Comfort and Security
People want to feel comfortable and secure within a familiar environment that supports all of their needs and wants. They don’t want to do things that raise their levels of anxiety. Instead, they just want to relax and feel secure in the knowledge that everything is under their control and will be taken care of at a moment’s notice.
The following presents a list of social pleasure-centered motivators that persuade people to make a decision or take a specific action:
Good Relationships with Family and Friends
There is probably nothing more stressful than a family in conflict. It eats at people’s souls one bite at a time until everything is eaten away. For this reason, people want to experience good, healthy, open and honest relationships with their family and friends.
A Sense of Roots
People want to feel grounded to mother earth, to their family history, social group, or cultural background. This gives them a sense of belonging and familiarity that provides a deep sense of security and comfort.
The Need to Follow Others
Most people have an undeniable need to follow those who inspire and motivate them into action. They seek to follow powerful leaders who have a presence, can be trusted and are honorable.
It’s however important to remember that some people are not followers and rather prefer to lead from the front. In order to persuade them you will need to stimulate their pride and need for accomplishment.
Cooperating with Others
People want to feel as though they are part of a group working together for a higher purpose and goal. This sense of cooperation they experience will naturally stimulate a plethora of other needs that a persuader can use to great effect.
Gaining Respect from Others
When a person enters a social setting, they want to feel confident that they will be respected by others, and that others will provide them with an opportunity to prove their true worth and value. All they ask is for an opportunity. And if they fail, they want more opportunities up until the moment they are fully integrated into the social setting and on-par with all other individuals.
People seek consistency and fairness, especially when their emotions and reputation is on the line. They want to feel secure that no matter what happens that they will be treated fairly and in accordance to past precedents.
Consistency provides them with certainty, and certainty rewards them with feelings of comfort.
The Acceptance of Others
People want to be accepted by others unconditionally no matter who they are, what they did, or what possible consequences may result from their current decisions or actions.
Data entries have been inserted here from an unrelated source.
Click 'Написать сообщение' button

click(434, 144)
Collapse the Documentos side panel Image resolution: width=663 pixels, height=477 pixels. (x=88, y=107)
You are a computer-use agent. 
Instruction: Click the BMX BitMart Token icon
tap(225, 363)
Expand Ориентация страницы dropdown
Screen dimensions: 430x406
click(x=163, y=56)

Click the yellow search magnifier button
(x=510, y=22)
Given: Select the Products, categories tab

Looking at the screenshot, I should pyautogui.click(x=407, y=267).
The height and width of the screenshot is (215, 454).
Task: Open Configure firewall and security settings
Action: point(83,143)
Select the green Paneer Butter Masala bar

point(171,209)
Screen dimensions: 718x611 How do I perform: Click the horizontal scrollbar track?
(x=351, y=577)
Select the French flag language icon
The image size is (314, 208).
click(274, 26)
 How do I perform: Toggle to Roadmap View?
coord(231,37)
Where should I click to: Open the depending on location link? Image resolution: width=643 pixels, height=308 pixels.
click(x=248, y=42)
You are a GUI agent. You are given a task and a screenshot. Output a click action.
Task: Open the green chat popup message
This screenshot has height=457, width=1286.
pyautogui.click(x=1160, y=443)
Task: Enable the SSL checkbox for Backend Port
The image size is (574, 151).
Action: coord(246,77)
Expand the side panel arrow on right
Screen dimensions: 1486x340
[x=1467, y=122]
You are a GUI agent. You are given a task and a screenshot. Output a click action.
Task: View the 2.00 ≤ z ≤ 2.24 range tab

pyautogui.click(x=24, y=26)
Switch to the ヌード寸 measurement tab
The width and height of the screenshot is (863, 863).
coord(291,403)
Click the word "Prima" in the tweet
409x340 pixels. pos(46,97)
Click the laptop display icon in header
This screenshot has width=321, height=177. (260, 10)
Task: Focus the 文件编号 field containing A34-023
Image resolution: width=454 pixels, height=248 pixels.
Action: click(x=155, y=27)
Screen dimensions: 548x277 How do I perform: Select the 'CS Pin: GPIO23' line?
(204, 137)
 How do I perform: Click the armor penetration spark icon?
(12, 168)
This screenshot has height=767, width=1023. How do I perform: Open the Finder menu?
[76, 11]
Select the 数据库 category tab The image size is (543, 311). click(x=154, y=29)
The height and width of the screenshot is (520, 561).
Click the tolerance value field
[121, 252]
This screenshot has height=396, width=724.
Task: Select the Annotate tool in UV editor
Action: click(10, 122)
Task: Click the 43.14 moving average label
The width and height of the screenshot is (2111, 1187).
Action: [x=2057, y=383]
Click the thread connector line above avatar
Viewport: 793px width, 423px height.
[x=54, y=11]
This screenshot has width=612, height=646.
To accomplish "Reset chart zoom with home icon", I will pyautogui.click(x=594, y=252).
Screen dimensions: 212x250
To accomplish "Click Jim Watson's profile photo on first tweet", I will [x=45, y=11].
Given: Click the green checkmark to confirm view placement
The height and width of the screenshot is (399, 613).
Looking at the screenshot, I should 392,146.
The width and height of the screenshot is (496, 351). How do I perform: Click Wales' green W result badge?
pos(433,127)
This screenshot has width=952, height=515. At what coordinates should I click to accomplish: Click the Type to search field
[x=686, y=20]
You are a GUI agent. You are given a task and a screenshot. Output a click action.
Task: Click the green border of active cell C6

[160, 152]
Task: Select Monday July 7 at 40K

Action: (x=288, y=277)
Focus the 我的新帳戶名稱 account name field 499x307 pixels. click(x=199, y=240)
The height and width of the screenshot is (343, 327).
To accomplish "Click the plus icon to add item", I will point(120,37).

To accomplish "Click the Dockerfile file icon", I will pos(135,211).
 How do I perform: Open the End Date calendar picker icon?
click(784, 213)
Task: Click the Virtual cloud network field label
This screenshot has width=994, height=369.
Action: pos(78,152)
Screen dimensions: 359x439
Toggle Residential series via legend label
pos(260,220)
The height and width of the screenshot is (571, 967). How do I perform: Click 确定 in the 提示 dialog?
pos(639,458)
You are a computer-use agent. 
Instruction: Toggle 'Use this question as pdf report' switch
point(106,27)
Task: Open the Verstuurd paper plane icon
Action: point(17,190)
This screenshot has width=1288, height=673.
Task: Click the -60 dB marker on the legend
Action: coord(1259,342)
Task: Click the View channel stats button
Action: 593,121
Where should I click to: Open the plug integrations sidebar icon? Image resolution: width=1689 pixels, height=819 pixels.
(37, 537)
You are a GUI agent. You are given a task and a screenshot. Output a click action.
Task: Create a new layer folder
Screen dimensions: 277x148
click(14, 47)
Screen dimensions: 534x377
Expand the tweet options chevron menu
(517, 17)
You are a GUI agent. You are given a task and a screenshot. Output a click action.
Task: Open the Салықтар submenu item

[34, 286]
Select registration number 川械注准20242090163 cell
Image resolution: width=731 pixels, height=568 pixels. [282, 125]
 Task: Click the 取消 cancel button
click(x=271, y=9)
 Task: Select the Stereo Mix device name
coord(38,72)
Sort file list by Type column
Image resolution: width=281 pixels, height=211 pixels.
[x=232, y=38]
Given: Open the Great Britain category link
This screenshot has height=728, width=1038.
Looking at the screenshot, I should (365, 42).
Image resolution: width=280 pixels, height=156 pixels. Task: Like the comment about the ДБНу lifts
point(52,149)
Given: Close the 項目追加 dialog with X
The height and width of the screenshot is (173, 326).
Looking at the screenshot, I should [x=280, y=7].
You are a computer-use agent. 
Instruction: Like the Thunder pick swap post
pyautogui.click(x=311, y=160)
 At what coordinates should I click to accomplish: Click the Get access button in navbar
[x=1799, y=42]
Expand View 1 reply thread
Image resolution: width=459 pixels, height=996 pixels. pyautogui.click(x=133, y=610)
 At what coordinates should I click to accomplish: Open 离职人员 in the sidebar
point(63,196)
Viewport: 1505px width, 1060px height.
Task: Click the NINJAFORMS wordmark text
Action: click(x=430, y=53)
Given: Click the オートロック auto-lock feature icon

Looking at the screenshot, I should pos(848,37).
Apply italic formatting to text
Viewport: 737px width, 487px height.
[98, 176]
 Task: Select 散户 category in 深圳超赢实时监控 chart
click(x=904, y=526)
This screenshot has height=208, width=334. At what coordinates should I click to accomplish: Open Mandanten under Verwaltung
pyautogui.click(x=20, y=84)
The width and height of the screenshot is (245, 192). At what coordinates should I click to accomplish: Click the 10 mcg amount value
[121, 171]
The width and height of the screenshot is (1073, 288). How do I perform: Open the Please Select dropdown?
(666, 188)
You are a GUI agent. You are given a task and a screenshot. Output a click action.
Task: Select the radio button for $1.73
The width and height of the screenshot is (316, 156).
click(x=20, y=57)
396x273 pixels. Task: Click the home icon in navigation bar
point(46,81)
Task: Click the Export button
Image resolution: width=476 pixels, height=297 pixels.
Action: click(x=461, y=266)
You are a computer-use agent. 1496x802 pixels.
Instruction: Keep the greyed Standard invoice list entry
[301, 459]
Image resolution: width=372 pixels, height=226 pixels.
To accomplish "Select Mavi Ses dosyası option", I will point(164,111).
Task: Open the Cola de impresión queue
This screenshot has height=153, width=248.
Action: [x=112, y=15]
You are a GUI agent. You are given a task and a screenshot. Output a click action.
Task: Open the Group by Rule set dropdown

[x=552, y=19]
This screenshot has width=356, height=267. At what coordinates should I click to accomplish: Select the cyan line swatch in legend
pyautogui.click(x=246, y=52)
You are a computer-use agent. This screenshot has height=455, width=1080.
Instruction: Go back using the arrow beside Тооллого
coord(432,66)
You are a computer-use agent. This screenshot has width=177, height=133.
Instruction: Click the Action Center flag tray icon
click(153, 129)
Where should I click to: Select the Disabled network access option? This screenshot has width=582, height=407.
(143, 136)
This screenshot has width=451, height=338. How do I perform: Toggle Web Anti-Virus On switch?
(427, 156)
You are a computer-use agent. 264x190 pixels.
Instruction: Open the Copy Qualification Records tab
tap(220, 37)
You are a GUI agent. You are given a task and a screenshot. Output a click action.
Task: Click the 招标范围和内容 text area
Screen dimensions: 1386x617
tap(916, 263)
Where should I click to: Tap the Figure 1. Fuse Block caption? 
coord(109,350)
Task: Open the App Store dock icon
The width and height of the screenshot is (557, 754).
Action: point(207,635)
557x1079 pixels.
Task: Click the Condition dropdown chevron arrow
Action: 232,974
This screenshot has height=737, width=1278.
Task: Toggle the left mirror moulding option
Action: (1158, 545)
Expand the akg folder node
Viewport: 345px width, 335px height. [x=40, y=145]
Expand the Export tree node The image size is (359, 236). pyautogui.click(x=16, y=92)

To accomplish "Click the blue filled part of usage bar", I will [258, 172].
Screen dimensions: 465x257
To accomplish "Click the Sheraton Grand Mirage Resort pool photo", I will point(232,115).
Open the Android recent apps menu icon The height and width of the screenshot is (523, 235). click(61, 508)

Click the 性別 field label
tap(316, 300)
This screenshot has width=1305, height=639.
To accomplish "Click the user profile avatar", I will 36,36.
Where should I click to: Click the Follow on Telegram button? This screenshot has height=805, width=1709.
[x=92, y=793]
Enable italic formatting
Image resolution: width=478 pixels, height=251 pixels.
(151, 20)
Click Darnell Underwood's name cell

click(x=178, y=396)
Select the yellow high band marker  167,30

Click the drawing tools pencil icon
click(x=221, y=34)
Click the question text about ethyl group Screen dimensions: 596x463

People seek acceptance in a number of varying ways. The following list provides a few variations that must be considered:
Meeting Other People’s Expectations
People seek to meet other people’s expectations of them in thought, word, decision, and action.
This need is so prevalent in our society today that most people tend to design their entire lives around the expectations of others. Whether they acknowledge this or not they are actually basing their decisions, behaviors, and action on what other people say and do; and this all occurs at an unconscious level of awareness.
A Persuader must stimulate this need very subtly, with an understanding that people will tend not to admit that this need ever existed.
Being Admired by Others
People seek to be admired by those around them. They want to be admired not only by their family and friends but also by passing strangers who judge them on first impressions.
The more admired we are by those around us, the greater confidence we have in ourselves, which opens up new doors to ever deeper levels of persuasion.
Other People’s Belief in Personal Ability
People want others to believe in their abilities no matter what the evidence is to the contrary.
People don’t care about evidence, all they want is for someone to believe in them, even if nothing ever eventuates from this belief. All they desire is a belief that will keep them sane while filling their heart with hope for better days. The results or outcomes don’t really matter — at least not in the moment.
An effective persuader will see this and use it to their advantage.
Gaining Praise and Recognition from Others
People seek praise and recognition from others for their accomplishments as-well-as for their near misses.
Praise builds their confidence and this raises the pleasure-gauge, which makes them even more susceptible to the psychological tactics of persuasion.
Gaining Approval from Others
Whether consciously or unconsciously, people naturally tend to seek approval from specific individuals in their lives. These individuals are like barometers that help them measure the effectiveness of their decision-making process and behaviors.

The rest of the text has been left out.